鈴木氏の8日の衆院財務金融委員会での答弁をめぐり、「原資なし」がインターネット上のトレンドワードになったが、これに反論した形だ。

立憲民主党の柴慎一議員に「ネットでは『原資なし』がトレンドワード化している。真意が伝わっているのか、総理がこれまで言ってきたことと違うという声が上がっている」と指摘された鈴木氏は「昨日の委員会の発言で、私は原資がありませんという言葉は使っていません」と反論。

「(2年間で)見込みの税収から伸びた部分は予算や補正予算で、すでに政策的に、国債の償還に充てられているということを述べた。
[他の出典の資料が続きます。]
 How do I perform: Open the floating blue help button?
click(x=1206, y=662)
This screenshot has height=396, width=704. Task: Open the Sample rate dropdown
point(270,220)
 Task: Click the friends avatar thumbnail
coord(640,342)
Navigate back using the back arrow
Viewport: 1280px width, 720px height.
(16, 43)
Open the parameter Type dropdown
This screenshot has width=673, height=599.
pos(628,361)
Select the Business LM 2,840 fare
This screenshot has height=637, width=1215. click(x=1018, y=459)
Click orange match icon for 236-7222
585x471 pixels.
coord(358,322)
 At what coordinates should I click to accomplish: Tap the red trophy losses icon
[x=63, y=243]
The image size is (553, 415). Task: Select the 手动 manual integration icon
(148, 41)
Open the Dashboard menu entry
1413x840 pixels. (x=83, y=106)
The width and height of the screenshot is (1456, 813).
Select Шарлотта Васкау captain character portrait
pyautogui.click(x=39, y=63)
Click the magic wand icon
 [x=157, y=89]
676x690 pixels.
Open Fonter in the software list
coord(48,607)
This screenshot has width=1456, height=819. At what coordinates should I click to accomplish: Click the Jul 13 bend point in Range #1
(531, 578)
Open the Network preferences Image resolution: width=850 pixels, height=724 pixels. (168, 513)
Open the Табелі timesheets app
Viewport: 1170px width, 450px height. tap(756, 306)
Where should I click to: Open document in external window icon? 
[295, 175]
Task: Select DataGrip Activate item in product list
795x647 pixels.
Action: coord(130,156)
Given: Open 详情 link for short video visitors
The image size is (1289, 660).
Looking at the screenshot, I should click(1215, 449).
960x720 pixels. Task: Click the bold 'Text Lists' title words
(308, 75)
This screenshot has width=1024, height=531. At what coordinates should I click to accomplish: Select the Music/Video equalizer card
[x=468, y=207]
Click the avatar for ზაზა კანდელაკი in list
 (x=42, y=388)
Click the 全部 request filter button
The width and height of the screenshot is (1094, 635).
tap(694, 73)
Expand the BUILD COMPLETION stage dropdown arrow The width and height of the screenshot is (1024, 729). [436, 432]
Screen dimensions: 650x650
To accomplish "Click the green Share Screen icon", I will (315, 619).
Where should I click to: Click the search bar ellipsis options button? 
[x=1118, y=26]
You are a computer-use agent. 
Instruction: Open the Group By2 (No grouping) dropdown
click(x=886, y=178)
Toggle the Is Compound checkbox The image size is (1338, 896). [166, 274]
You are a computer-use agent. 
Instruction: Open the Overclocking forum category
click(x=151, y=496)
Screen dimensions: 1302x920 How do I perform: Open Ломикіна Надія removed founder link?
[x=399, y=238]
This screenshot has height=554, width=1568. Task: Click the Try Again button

今回の措置は財源論ではなく、この間に伸びた3・5兆円をどのような形で、国民の皆さま方に還元するのかということを述べたつもりだ」と真意を説明した。

柴氏は「原資なしとはおっしゃっていない」と理解を示しつつ「『還元』との表現が正しいのか。国民に誤解を生む表現ではないか」と指摘。「税の増収分を勝手に使ったわけではないが、税の増収分を還元するとして、あたかも自由に使える臨時収入があったかのような発言になるのではないか」として「お父さんが臨時収入があったから子どもたちを喜ばせようと家族を焼き肉店に連れていったが、そのお金は借金をしていたということなのでは。子どもたちは家にお金がないことを分かっており、別のことに使ってほしいからあまり喜んでいないということが、今の国民の評価につながっているのではないか」と例え話を披露しながら、「還元」という表現の分かりにくさを指摘した。

これに対し、鈴木氏は「増収分に見合う形をどういう形で国民の皆さまにお返しするかが出発点。さまざまなところで『還元』という言葉を使っており、今すぐ使わないということは考えていない」と述べた。